Tuesday, October 13, 2009

REO head scratcher

REOs are popular - particularly if you're a buyer with a whole lot of cash who can outbid the other prospective buyers. But it doesn't necessarily mean that REOs are a good deal. Take this example in San Clemente...

137 Avenida Adobe, 92672
Asking price: $389,000
Previous sales price: $44,687 (bank)
Previous sales date: 6/9/09

Beds: 2
Baths: 2
Sq. Ft.: 1,190
$/Sq. Ft.: $327
Lot Size: 1,199 Sq. Ft.
Property Type:Condominium
Style:Contemporary/Modern
Stories:2
Floor:1
View:Ocean
Year Built: 1973
Community: San Clemente Southeast
County: Orange
MLS#: F1814687
Source: SoCalMLS
Status: Active
On Redfin: 83 days
From listing: REO/Bank Owned. Incredible location, ocean view from private balcony. Property features new paint and new carpet.

There is only one photo with the listing. The previous sales price prior to the bank repo was $500,000 in 2007 - in other words, $420 per square foot for the 25-year-old condo. Obviously, that sales price was not sustainable and now the bank is asking $111,000 below the sales price from two years ago.

But is the current asking price actually a good deal at $389,000? We seem to be programmed here in So Cal, particularly Orange County, to assume that anything below $400k is "cheap" by comparison to the many expensive properties.

But let's look at the 1999 sales price - a decade ago, this property sold for $157,000.You might believe real estate was at least a bit overpriced then, which is a fair argument. But for our sake here, we're going to assume that sales price was a totally fair price back then. For the current asking price of $389,000 to be the "true" value of the property today, the property would have had to appreciate by about 9.5% per year, every year in the past decade from 1999-2009.

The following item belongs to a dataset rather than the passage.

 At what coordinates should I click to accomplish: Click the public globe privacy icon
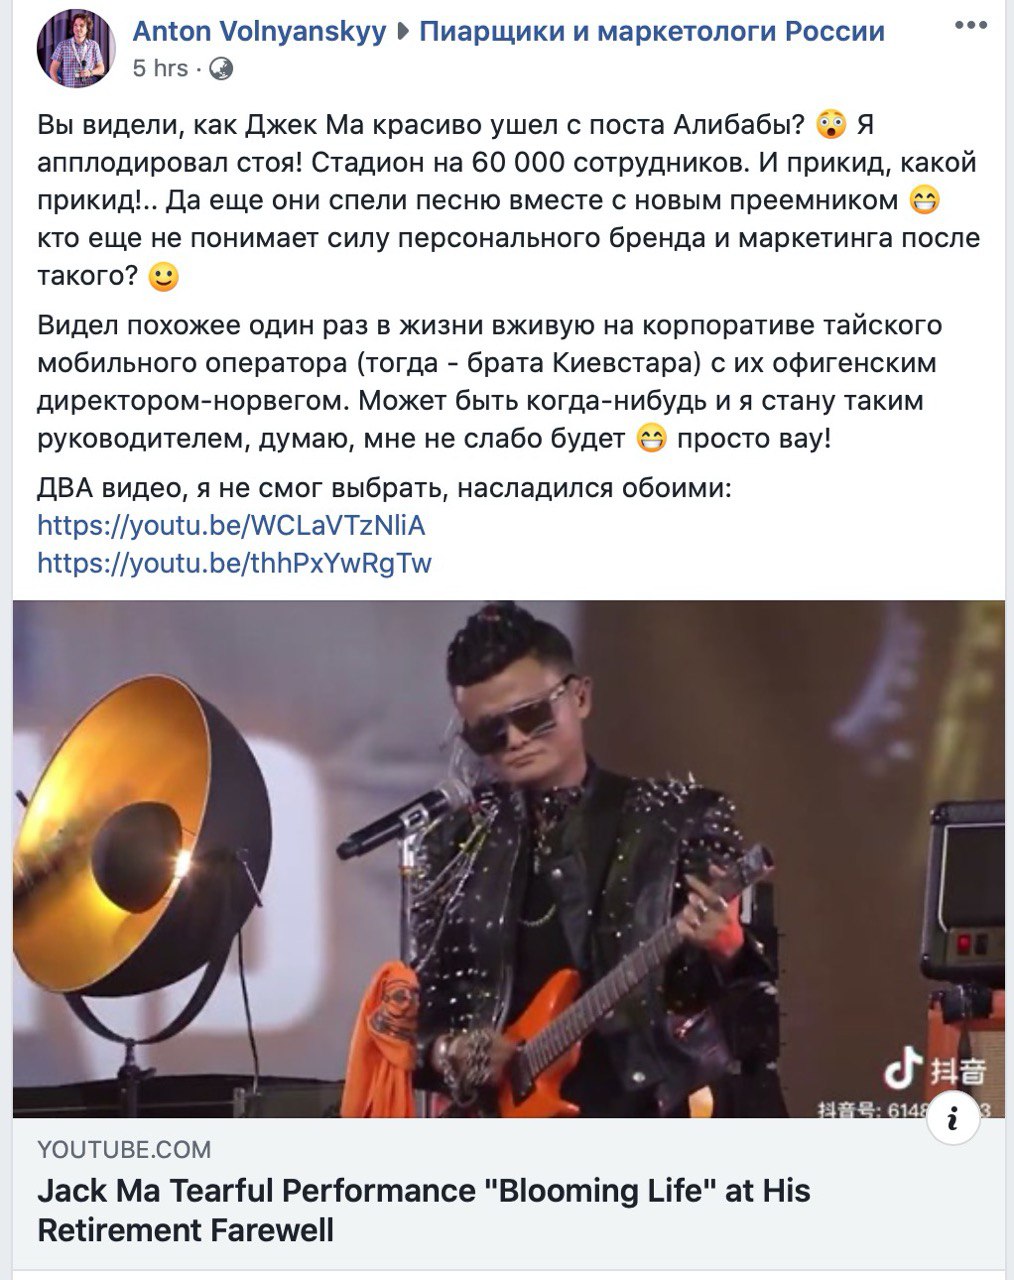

Bubble or no bubble, nearly 10% per year is incredibly high. Still, we wouldn't be surprised if someone eventually steps up to buy it for (almost) that price.

1 comments:

Anonymous said...

What I've heard is if a bank gets an offer for a property and the cash buyer is lower than the highest offer which is a financed deal, the cash buyer typically will win the deal.

The banks don't want to risk the deal will drop through and find comfort in knowing its "for sure" with the cash buyer.

Maybe others in the industry can add their inputs..Thanks.